* Start Information provided *
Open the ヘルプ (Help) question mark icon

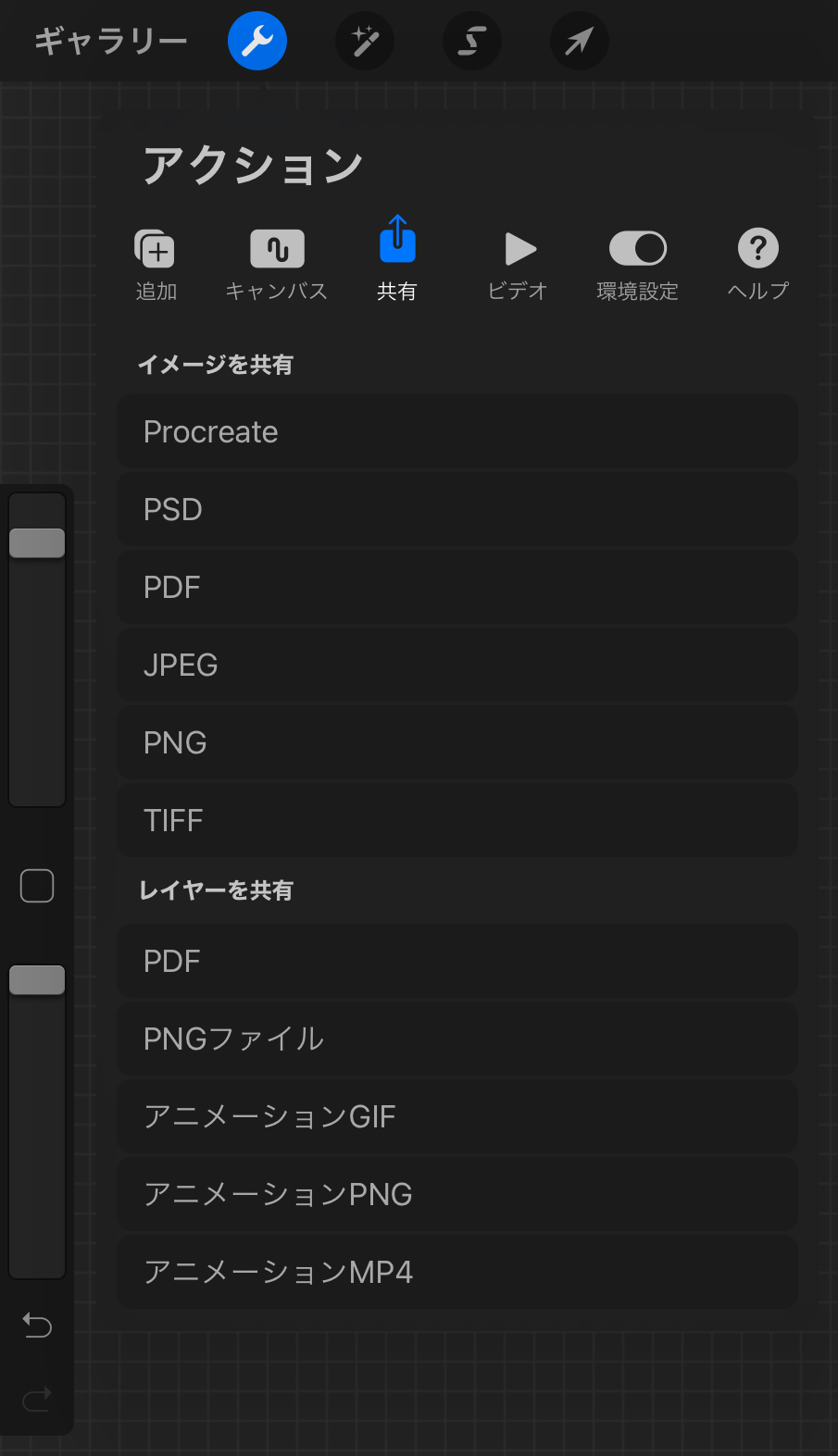[x=758, y=248]
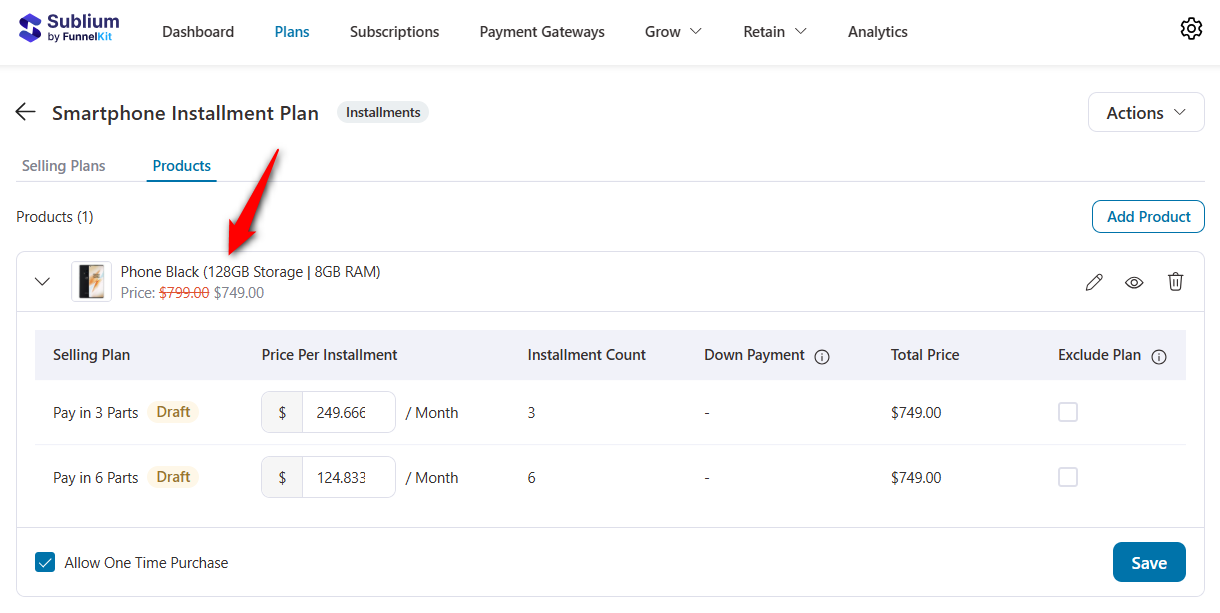
Task: Delete the Phone Black product via trash icon
Action: [1175, 282]
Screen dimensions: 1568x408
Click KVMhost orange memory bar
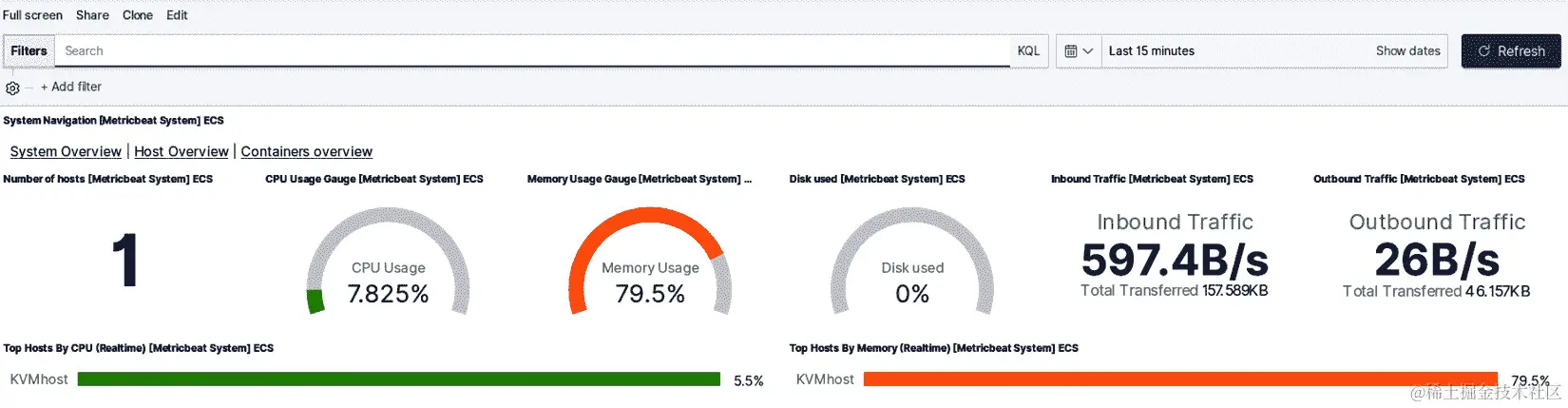(x=1178, y=379)
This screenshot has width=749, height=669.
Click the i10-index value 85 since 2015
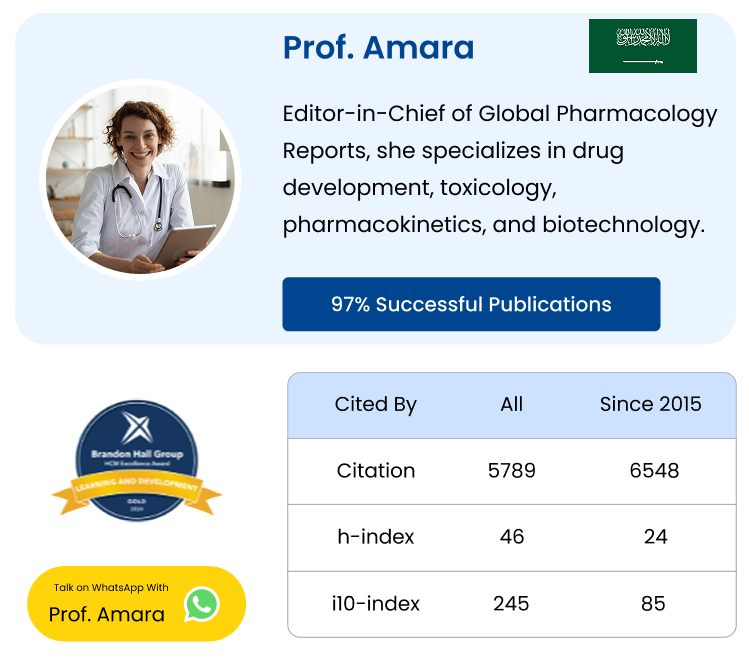tap(654, 603)
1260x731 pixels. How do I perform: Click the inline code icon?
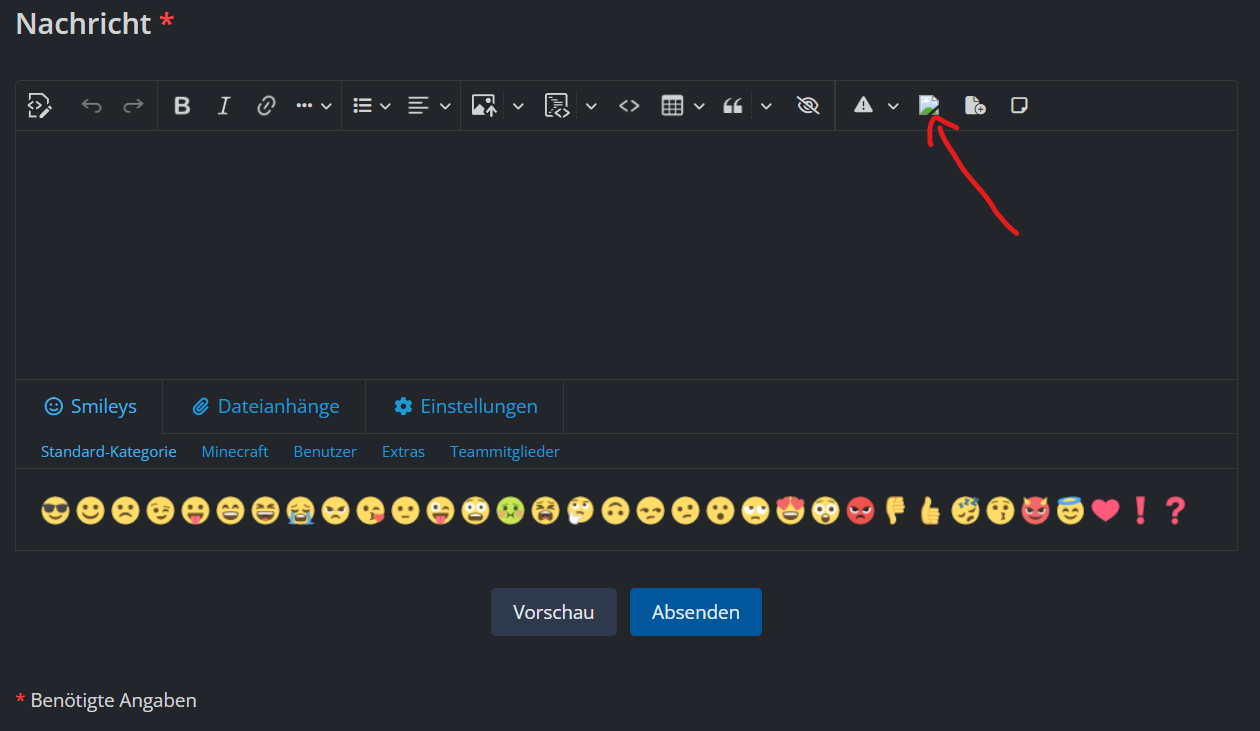(x=629, y=106)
* End Information provided *
Switch "inline code" to "strikethrough" in the stretch from the line containing "This screenshot has width=749, height=669." through the end of the rows, changing nothing else. Give back only those lines, and leave the pictures out.

This screenshot has width=749, height=669.
Click the i10-index value 85 since 2015
tap(654, 603)
1260x731 pixels. How do I perform: Click the strikethrough icon?
(x=629, y=106)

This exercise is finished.